A:  You’re in luck then J  It turns out there actually IS evidence that the things we do while caring for kids counts as a workout, or at the very least, helps us burn more calories!  First off, while many people discount walking as a real form of exercise, it actually turns out to be unbelievably healthy and beneficial.  It is also one of the few forms of exercise that seems to not have a high drop-out rate, meaning once people get going with it, they tend to stick with it which is great for long-term health benefits.  Research comparing land walking with water aerobics or water walking was found to be equally effective at weight loss and general health improvements.  Furthermore, for post-partum moms, an intervention study utilizing a walking group (while pushing a stroller) was found to reduce the incidence of post-partum depression.  So if you’re walking your kids to school, it’s helping.  Of course, the general recommendation is to do a 30-min walk so if taking your kid to school and back isn’t that long, then you may want to try and extend your walk to that level.

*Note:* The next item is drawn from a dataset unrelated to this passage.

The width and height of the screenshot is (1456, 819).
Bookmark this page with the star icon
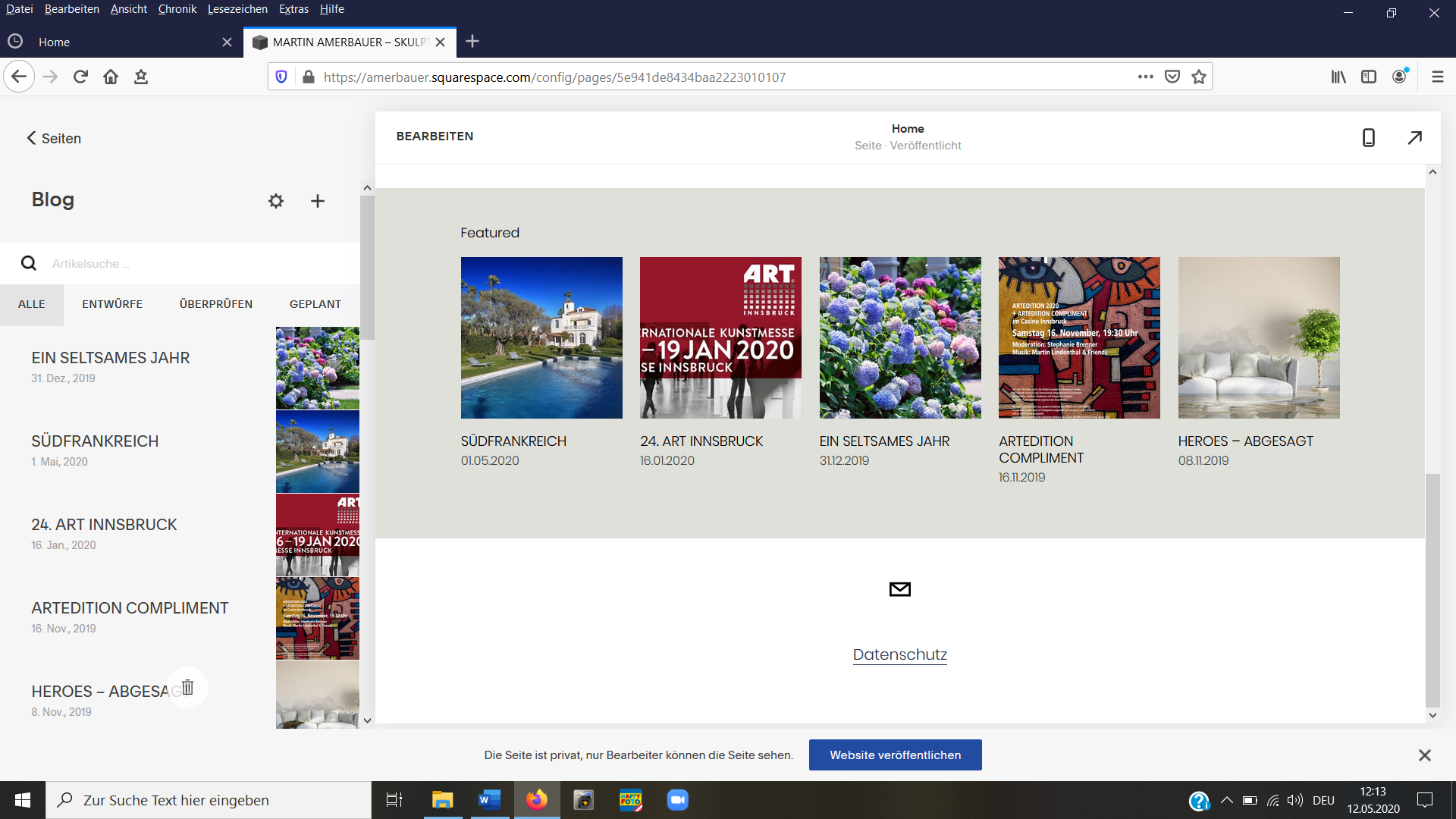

Babywearing is another way to gain more exercise.  It is worth stating that chores around the house count as exercise.  There are exercise programs based on the calories burned while cleaning, cooking, vacuuming, etc. so don’t think it’s nothing.  You do need to make sure that you’re working hard doing it, but most of the time that’s just natural!  At the very basic level, babywearing adds weight and the more you weigh, the more calories you burn doing any type of exercise (walking included).  And although a newborn only weighs about 7 lbs on average, it works out to about an extra 5-10 calories per mile walked (this gets to be even more as baby grows and may be more for different types of exercise).  You also get the weight exercise of lifting the baby, which is probably why many moms notice they end up with stronger arms post-pregnancy than before.  Furthermore, because the weight of carrying a baby is typically concentrated in the front chest area, it becomes a very good workout to build the back and leg muscles, specifically.

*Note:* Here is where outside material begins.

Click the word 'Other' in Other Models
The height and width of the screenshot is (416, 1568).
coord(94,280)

What I found to be very interesting in examining this was that an anthropological analysis of post-partum exercise was focused on how to decrease the extra “energy cost” of having to take a baby around all day.  This was actually what seems to have (partially) led to babywearing—slings kept babies close but also served to reduce the amount of energy expended compared to having to carry a baby in arms.  In fact, if you really want a good exercise, instead of using a sling, carry your baby in your arms for a walk and according to one study, you’ll burn nearly 20% more calories than wearing your baby in a sling!

So while it may not be the best exercise – it’s no 3-mile run or aerobics class – walking and carrying your baby do count as exercise J  And I can only imagine that as your child gets older and you find yourself running around the playground after him or her!

Sources:

Daley AJ, MacArthur C, Winter H.  The role of exercise in treating postpartum depression: a review of the literature.  Journal of Midwifery and Women’s Health 2007; 52: 56-62.

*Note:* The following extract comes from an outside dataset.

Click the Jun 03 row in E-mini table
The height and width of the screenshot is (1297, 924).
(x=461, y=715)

Gappmaier E, Lake W, Nelson AG, Fisher AG.  Aerobic exercise in water versus walking on land: effects on indices of fat reduction and weight loss of obese women.  Journal of Sports Medicine and Physical Fitness 2006; 46: 564-569.

http://childrensmd.org/browse-by-age-group/newborn-infants/should-you-wear-a-baby-sling/ (Accessed January 20, 2012)

Siegel PZ, Brackbill RM, Health GW.  The epidemiology of walking for exercise: implications for promoting activity among sedentary groups.  American Journal of Public Health 1995; 85: 706-710.

Wall-Scheffler CM, Geiger K, Steudel-Numbers KL.  Infant carrying: the role of increased locomotory costs in early tool development.  American Journal of Physical Anthropology 2007; 133: 841-846.